::: Selected extract

Nanophase Technologies Corporation
453 Commerce Street
Burr Ridge, Illinois  60521

      RE:  REGISTRATION STATEMENT ON FORM S-1

Ladies and Gentlemen:

     We have acted as counsel for Nanophase Technologies Corporation, an
Illinois corporation which prior to consummation of the Offering (as defined
herein) will be reincorporated in Delaware (the "Company"), in connection with
the preparation and filing of a registration statement on Form S-1 (the
"Registration Statement") with the Securities and Exchange Commission under the
Securities Act of 1933, as amended.  The Registration Statement relates to the
Company's initial public offering (the "Offering") of up to 5,750,000 shares of
the Company's common stock, $.001 par value per share (the "Common Stock"),
including the 750,000 shares of Common Stock issuable upon exercise in full of
the Underwriters' (as defined herein) over-allotment option (collectively, the
"Shares").

::::::

Answer these questions about the counsel letter:
1. In what city and state is Nanophase Technologies Corporation's street address?
2. In what state will the Company be reincorporated before the Offering?
3. How many shares of Common Stock are issuable upon full exercise of the Underwriters' over-allotment option?
Please rely on the counsel letter alone.

::: Source data

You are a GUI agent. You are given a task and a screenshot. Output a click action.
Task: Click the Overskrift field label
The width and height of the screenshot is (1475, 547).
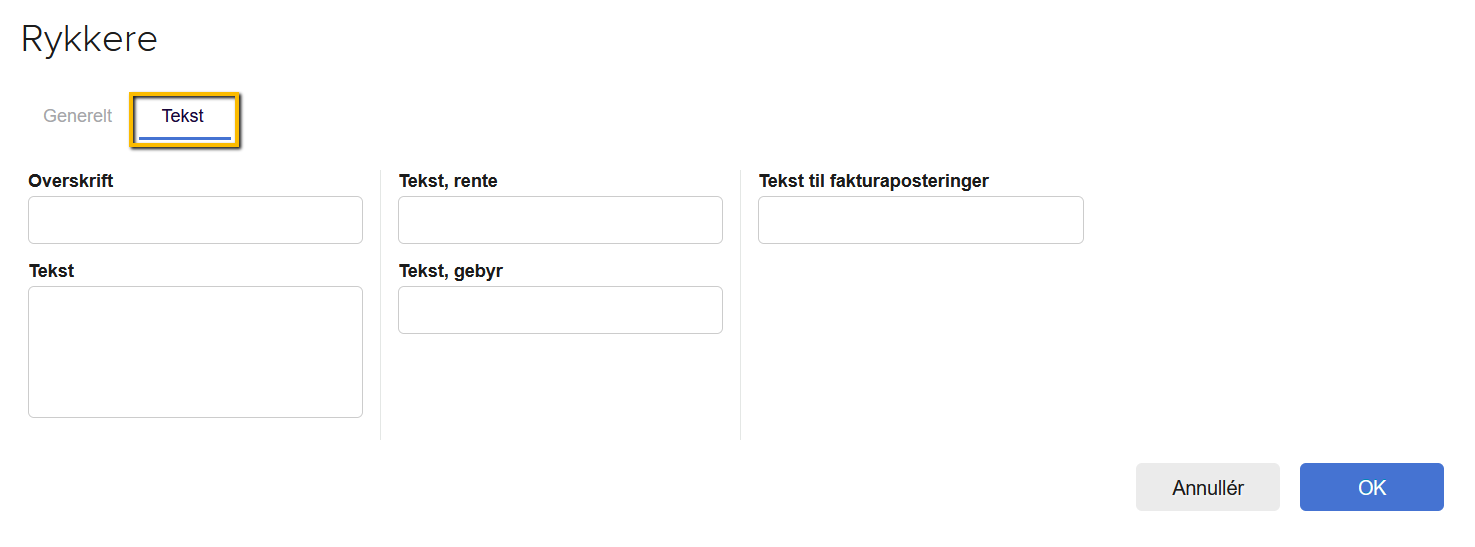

::::::

- [Full output]:
1. Burr Ridge, Illinois
2. Delaware
3. 750,000 shares